Please read and follow these instructions in order to try these past workshops on your own.

Data visualization in R using ggplot2

R has a beautiful set of plotting capabilities that allow it to produce publication-quality graphs very easily and quickly. A commonly used package for making graphs in R is called ggplot2. This “Grammar of Graphics” package (hence ‘gg’) has become very popular beacuse it has great documentation, tutorials, and cheatsheets (see the Resources links on the bottom), in addition to it being fairly easy to learn and use.

So let’s get started. Load up the package:

library(ggplot2)

Before starting, there is major assumption here for making plots: that your data is already cleaned up and tidy, ready for plotting and analysis. If it isn’t, finish that part of your work first!

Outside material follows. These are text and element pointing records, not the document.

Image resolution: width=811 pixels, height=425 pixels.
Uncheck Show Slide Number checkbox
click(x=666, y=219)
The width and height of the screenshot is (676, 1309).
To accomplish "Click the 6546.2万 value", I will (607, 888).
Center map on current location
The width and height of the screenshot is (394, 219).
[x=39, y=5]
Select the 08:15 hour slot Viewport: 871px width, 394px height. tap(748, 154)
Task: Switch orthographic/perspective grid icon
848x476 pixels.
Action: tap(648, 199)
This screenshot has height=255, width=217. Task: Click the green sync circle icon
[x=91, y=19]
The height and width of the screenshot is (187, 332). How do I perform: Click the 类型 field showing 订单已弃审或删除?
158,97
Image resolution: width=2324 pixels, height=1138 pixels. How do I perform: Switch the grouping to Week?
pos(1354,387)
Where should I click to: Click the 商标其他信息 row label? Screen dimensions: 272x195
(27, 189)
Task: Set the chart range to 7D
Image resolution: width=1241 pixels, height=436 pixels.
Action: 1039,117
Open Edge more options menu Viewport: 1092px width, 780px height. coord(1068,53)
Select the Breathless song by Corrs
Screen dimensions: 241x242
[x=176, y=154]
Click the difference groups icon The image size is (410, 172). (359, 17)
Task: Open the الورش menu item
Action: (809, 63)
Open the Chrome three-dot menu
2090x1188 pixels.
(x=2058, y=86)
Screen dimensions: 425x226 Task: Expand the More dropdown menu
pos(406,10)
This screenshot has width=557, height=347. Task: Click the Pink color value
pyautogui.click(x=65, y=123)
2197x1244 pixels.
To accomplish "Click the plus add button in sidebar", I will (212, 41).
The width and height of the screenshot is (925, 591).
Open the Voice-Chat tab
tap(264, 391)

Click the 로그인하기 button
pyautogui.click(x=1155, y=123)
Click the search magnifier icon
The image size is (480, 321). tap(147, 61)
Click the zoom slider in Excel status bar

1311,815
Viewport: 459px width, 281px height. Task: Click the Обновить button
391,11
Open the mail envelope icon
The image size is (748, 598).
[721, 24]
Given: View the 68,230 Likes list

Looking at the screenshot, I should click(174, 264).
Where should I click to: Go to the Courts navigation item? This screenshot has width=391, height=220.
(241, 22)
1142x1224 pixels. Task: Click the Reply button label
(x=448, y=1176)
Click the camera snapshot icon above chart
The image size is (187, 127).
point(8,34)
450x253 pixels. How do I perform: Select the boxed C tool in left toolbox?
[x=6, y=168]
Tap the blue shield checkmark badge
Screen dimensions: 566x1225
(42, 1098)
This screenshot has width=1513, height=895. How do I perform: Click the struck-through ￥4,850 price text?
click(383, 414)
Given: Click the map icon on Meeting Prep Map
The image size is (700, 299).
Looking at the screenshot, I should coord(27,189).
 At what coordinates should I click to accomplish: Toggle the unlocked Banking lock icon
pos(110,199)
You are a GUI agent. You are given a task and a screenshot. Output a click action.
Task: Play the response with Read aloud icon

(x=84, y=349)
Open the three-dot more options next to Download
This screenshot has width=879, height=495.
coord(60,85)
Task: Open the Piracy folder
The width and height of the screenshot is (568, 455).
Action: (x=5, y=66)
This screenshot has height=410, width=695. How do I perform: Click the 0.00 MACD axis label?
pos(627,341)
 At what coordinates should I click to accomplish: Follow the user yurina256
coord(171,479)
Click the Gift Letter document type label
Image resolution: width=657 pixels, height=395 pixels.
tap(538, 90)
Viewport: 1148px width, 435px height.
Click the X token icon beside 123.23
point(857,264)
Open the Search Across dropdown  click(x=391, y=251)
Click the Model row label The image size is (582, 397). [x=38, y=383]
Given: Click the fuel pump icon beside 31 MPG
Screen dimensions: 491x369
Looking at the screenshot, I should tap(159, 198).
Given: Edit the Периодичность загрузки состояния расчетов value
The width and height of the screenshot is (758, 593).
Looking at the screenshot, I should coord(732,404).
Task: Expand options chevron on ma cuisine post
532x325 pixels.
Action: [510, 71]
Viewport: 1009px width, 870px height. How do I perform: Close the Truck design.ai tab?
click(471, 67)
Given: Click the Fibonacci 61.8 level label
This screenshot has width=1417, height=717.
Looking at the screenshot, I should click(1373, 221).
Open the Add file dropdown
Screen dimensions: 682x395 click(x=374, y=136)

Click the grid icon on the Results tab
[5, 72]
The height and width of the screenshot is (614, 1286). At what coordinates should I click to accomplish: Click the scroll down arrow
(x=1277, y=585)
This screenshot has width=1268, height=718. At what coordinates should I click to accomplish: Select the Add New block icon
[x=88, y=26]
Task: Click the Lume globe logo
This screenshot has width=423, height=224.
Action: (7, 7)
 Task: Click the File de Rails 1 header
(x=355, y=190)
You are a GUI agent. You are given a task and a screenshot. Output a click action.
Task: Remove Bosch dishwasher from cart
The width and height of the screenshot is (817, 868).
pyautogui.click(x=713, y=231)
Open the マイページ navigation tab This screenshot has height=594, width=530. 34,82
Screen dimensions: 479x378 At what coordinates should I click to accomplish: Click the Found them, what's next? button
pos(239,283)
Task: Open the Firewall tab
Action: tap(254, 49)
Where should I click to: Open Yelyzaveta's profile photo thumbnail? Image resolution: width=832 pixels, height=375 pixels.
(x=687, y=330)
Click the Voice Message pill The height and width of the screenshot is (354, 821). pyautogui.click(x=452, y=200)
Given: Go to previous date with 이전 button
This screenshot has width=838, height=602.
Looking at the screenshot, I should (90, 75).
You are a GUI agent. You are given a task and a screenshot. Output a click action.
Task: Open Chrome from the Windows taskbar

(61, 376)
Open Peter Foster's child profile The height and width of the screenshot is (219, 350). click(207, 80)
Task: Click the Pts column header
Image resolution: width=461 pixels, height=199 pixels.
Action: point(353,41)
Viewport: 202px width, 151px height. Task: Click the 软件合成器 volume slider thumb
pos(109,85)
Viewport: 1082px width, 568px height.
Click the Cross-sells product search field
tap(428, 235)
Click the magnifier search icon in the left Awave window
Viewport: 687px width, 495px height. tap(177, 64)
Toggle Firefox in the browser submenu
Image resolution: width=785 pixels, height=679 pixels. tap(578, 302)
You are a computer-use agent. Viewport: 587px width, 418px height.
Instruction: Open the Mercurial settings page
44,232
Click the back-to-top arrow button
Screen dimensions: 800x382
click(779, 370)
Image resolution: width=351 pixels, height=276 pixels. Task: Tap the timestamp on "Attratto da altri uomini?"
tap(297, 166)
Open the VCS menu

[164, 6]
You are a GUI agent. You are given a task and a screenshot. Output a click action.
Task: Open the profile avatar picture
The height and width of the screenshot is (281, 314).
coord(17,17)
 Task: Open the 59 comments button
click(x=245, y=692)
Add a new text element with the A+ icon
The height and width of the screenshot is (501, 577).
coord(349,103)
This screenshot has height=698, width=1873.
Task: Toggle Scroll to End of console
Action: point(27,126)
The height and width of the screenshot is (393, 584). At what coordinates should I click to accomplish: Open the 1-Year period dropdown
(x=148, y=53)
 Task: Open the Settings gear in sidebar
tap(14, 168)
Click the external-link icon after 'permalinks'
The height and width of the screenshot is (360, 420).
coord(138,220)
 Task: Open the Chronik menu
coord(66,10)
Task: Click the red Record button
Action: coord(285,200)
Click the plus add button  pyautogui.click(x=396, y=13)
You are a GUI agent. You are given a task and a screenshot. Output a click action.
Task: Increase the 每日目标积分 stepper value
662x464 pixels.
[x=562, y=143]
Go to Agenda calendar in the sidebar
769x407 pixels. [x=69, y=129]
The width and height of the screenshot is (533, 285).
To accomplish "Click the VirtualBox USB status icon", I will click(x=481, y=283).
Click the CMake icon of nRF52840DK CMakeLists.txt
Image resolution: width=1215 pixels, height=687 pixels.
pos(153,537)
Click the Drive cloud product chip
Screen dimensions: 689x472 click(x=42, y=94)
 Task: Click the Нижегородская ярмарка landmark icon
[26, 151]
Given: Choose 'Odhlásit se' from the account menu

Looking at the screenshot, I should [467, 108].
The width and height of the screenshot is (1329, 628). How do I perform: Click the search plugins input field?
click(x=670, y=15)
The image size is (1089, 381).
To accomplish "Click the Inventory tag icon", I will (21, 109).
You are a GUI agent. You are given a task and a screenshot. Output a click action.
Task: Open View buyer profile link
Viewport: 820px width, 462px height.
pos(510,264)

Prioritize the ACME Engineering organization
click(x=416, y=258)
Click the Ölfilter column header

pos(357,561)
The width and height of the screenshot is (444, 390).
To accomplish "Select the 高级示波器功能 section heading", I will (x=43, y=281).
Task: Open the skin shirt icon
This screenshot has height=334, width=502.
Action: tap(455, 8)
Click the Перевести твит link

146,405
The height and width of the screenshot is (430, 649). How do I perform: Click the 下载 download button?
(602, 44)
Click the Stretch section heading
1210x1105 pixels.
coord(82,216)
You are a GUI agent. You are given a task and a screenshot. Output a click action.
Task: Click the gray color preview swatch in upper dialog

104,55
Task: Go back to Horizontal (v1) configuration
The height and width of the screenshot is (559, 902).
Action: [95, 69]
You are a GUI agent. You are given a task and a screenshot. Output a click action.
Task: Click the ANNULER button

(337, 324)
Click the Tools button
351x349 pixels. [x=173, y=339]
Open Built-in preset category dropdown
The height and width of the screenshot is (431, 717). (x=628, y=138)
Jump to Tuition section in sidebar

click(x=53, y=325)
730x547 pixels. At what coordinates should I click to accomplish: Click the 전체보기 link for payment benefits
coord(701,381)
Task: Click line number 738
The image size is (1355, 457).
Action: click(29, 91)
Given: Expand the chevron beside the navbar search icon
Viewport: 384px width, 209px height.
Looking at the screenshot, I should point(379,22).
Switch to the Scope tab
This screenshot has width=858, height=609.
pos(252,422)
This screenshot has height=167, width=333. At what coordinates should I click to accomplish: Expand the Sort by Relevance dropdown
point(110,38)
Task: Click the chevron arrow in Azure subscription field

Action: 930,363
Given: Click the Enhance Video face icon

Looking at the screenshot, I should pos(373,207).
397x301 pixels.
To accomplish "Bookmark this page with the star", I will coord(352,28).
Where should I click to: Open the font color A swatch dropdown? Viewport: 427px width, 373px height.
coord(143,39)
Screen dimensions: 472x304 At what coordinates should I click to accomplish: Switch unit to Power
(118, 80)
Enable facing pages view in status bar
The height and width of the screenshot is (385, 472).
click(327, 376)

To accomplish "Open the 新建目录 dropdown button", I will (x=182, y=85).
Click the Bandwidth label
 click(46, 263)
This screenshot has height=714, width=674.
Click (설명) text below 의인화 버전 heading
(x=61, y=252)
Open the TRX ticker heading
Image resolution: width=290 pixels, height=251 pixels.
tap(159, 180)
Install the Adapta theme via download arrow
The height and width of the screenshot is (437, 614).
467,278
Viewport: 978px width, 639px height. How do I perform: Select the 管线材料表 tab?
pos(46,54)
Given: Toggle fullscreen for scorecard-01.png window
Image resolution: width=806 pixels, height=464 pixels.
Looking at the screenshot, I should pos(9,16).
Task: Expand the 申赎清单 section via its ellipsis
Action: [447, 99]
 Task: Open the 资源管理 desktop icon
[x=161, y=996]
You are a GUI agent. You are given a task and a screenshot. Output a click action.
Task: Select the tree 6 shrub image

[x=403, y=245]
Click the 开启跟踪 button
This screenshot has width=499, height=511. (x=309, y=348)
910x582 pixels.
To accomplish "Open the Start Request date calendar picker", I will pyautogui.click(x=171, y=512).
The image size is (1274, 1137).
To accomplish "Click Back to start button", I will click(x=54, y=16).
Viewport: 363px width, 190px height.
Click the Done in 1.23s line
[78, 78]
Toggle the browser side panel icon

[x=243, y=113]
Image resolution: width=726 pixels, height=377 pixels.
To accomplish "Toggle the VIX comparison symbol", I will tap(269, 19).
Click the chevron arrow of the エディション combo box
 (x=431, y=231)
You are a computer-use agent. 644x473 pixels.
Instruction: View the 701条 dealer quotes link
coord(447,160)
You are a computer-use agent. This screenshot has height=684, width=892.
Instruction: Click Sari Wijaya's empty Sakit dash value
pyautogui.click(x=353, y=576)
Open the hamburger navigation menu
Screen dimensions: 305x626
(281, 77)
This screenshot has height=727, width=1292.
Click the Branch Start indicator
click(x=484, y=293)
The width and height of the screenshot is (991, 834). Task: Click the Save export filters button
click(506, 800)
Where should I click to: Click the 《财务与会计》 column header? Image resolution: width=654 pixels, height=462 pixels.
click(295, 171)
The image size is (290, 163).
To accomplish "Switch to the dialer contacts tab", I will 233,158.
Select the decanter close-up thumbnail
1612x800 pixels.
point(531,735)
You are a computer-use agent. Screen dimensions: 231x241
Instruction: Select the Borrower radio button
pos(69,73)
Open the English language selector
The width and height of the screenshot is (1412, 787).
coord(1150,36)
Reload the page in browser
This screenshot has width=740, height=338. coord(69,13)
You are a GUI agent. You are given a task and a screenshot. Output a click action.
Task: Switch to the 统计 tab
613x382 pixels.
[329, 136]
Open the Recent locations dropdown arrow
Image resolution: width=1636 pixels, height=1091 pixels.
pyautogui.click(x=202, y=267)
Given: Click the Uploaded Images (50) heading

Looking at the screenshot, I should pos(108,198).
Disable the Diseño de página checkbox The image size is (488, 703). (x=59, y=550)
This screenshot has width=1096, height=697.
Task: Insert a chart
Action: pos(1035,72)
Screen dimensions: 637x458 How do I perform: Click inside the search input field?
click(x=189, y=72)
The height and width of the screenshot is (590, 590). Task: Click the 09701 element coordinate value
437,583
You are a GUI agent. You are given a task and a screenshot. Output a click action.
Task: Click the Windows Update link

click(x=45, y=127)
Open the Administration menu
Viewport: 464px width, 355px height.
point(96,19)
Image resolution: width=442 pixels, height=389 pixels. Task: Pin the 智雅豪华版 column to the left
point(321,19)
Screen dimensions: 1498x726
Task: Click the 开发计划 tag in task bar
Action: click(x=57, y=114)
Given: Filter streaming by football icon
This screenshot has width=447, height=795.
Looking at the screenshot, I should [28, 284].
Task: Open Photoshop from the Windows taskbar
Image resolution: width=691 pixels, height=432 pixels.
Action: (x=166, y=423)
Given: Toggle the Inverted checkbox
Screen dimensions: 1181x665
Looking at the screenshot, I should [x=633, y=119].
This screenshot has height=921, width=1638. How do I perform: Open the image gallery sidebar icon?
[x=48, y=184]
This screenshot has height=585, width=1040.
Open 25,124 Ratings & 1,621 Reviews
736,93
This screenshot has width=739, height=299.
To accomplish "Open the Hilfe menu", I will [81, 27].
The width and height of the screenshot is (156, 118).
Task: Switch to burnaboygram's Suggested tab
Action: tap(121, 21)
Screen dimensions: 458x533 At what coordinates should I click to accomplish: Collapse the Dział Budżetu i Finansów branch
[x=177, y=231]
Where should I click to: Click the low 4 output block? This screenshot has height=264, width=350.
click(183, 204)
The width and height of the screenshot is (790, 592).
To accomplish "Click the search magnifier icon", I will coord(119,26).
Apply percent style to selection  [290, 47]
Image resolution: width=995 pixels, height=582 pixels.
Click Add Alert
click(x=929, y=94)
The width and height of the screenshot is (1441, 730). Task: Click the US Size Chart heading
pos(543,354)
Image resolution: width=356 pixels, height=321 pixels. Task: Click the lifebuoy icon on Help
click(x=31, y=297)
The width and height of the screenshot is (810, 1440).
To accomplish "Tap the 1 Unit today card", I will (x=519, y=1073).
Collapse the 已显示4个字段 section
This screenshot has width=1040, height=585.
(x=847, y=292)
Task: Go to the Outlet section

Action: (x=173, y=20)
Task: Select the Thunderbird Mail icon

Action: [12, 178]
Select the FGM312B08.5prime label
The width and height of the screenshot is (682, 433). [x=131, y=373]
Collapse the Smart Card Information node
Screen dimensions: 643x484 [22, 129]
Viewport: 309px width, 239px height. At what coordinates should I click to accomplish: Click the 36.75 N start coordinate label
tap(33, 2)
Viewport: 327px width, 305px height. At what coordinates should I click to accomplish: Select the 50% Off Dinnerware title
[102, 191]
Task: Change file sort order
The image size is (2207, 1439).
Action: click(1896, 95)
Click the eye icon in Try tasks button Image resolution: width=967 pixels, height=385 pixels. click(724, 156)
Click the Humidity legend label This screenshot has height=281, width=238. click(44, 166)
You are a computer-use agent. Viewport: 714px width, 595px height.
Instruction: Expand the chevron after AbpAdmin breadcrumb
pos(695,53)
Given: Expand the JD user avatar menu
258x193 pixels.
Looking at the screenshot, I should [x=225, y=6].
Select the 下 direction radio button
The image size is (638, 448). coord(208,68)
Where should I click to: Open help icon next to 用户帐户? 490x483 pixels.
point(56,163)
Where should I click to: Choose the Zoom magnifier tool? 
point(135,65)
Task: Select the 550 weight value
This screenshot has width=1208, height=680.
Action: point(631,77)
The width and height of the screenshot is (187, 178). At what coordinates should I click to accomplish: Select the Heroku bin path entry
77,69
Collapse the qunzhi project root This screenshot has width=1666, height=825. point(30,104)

Let’s look over two datasets. I’m using two here because one contains a lot of continuous data (swiss) and the other contains more discrete data (mpg). Use colnames to look at the column names of your dataset:

colnames(swiss)
#> [1] "Fertility"        "Agriculture"      "Examination"     
#> [4] "Education"        "Catholic"         "Infant.Mortality"
colnames(mpg)
#>  [1] "manufacturer" "model"        "displ"        "year"        
#>  [5] "cyl"          "trans"        "drv"          "cty"         
#>  [9] "hwy"          "fl"           "class"

Alright, let’s do some simple plotting here. Standard plots include:

  • Line graph
  • Scatterplot
  • Scatterplot with a regression/smoothing line
  • Barplot
  • Boxplot

The nice thing about ggplot2 is it is based on layers. You start with the base ggplot function, and using + you add additional layers with the geom_ commands. Each type of layer ends in the type it is trying to create; so a line graph would be geom_line, a scatterplot would be geom_point, a bar would be geom_bar, and so on. Where you put the geom_ in the layer will dictate where it will be placed on the final plot. The other thing to use in ggplot2 is the aes command, which stands for the aesthetics… or rather, what data and values you actually want to plot. So aes(x = Height, y = Weight) would put Height on the x-axis and Weight on the y-axis. Let’s try it out.

Common plots

Line graph: Fertility by Agriculture

ggplot(swiss, aes(x = Fertility, y = Agriculture)) +
    geom_line()

plot of chunk lineplot

Scatterplot: Education by Examination

ggplot(swiss, aes(x = Education, y = Examination)) +
    geom_point()

plot of chunk scatterplot

Scatterplot with regression/smoothing lin: Education by Examination

Using loess smoothing line:

ggplot(swiss, aes(x = Education, y = Examination)) +
    geom_point() +
    geom_smooth()
#> `geom_smooth()` using method = 'loess'

plot of chunk smooth

… or a simple linear regression line:

ggplot(swiss, aes(x = Education, y = Examination)) +
    geom_point() +
    geom_smooth(method = 'lm') # lm = linear model

plot of chunk lmsmooth

Barplot: Number of vehicle types (class)

ggplot(mpg, aes(x = class)) +
    geom_bar()

plot of chunk barplot

Boxplot: Vehicle type (class) by highway miles/gallon (hwy)

ggplot(mpg, aes(x = class, y = hwy)) +
    geom_boxplot()

plot of chunk boxplot

Sub-dividing up your plot:

Let’s plot drive type (4-wheel, front, rear) by highway mpg by number of cylinders.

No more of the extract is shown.